Task prompt. Reproduce every one of the rows below word for word, leaving the pictures out.

Rows excerpted from a collection:
start

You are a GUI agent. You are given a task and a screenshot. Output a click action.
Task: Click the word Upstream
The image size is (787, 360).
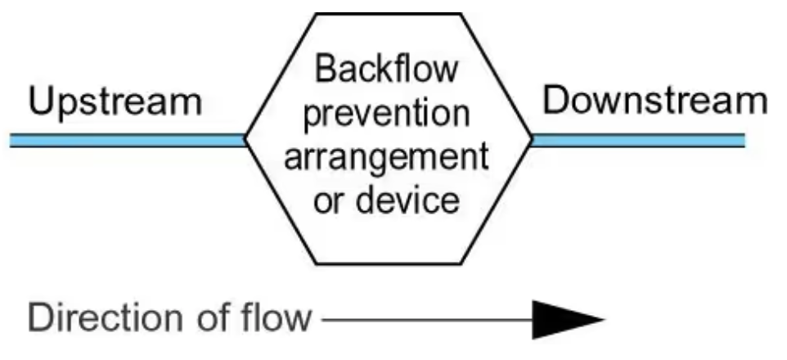point(115,104)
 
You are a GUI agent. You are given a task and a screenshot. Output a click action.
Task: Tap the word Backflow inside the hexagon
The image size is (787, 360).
point(388,72)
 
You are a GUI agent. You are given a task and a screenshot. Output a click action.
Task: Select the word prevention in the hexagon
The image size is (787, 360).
point(388,115)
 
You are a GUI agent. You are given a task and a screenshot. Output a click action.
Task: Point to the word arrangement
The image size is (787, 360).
point(388,157)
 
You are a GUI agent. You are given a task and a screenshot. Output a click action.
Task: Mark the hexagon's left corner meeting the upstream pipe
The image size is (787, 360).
point(246,140)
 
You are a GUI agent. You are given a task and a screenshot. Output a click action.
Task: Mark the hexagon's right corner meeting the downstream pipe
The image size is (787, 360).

end

Task solution.
You are a GUI agent. You are given a task and a screenshot. Output a click action.
Task: Click the word Upstream
The image size is (787, 360).
point(115,104)
 
You are a GUI agent. You are given a task and a screenshot. Output a click action.
Task: Tap the word Backflow inside the hexagon
The image size is (787, 360).
point(388,72)
 
You are a GUI agent. You are given a task and a screenshot. Output a click action.
Task: Select the word prevention in the hexagon
The image size is (787, 360).
point(388,115)
 
You are a GUI agent. You are given a task and a screenshot. Output a click action.
Task: Point to the word arrangement
The image size is (787, 360).
point(388,157)
 
You are a GUI agent. You are given a task and a screenshot. Output a click action.
Task: Mark the hexagon's left corner meeting the upstream pipe
The image size is (787, 360).
point(246,140)
 
You are a GUI agent. You are given a task and a screenshot. Output a click action.
Task: Mark the hexagon's right corner meeting the downstream pipe
The image size is (787, 360).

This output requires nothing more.